Wissen Sie, ich bin als Innenminister zuständig für Recht und Gesetz in Mecklenburg-Vorpommern und das habe ich umzusetzen. Da können Sie nicht mit irgendwelchen nicht gesetzlichen Regelungen ankommen. Wir als Große Koalition in Berlin bringen mit dem neuen Gesetz eine wesentliche Verbesserung auf den Weg. Ich habe Ihnen noch mal ausdrücklich ausgeführt, dass wir auch dem EU-Recht unterliegen, und im EU-Recht gibt es nach der geltenden Verordnung Rückführungsrichtlinien, die für alle gelten. Die gelten auch für Deutschland. Und wenn sie für Deutschland gelten, gelten sie auch für Mecklenburg-Vorpommern.

(Beifall vonseiten der Fraktion der CDU – Silke Gajek, BÜNDNIS 90/DIE GRÜNEN: Sie haben doch gar kein Interesse, das zu verändern.)

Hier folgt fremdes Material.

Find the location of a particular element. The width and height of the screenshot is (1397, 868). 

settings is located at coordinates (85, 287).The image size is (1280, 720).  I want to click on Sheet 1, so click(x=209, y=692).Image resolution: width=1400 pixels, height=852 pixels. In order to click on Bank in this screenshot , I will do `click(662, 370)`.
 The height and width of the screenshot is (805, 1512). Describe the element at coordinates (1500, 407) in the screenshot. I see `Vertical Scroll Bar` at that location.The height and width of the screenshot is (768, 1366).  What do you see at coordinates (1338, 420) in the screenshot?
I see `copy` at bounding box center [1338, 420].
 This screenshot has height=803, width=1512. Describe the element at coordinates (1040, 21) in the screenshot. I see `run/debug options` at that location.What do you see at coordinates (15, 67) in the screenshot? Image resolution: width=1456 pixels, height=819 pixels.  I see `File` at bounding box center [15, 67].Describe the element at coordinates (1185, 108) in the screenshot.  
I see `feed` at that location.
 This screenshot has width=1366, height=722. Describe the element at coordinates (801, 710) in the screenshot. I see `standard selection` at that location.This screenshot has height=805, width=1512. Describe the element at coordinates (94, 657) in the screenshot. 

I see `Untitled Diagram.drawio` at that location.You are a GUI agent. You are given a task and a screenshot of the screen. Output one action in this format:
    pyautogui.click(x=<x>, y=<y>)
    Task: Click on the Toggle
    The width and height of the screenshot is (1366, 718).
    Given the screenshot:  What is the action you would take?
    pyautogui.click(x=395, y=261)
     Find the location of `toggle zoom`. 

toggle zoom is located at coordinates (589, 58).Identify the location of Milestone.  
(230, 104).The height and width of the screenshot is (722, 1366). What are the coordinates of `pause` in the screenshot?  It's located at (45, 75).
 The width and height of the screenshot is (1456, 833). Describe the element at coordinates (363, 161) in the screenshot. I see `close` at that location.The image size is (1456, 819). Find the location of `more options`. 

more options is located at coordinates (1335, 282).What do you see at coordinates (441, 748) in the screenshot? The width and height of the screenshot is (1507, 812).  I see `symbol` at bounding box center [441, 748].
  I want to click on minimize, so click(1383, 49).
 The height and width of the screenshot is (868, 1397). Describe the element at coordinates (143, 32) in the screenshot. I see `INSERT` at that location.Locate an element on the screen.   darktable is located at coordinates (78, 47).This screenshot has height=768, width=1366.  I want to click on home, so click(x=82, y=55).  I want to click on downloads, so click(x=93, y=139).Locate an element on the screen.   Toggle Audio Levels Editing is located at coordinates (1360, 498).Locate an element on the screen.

Da können Sie nicht kommen und sagen, hier in Mecklenburg-Vorpommern machen wir eine andere Regelung oder ich kann das nicht verstehen.

(Zuruf von Silke Gajek, BÜNDNIS 90/DIE GRÜNEN)

Noch mal: Wir haben hier geltendes Recht umzusetzen, das Recht in Deutschland gilt für alle und das machen wir gemeinsam. Das hat nichts – und da kann ich mich nur anschließen – mit dem zu tun, was wir gestern in der Aktuellen Stunde besprochen haben. Natürlich unterstützen wir alle, die hierher als Flüchtlinge kommen.

(Der Abgeordnete Peter Ritter bittet um das Wort für eine Anfrage.)

Natürlich unterstützen wir auch die dementsprechende Willkommenskultur, das ist vollkommen außer Frage. Aber wir haben nichtsdestotrotz auch geltendes Recht umzusetzen. Das tue ich und ich beantworte keine Anfragen. – Danke.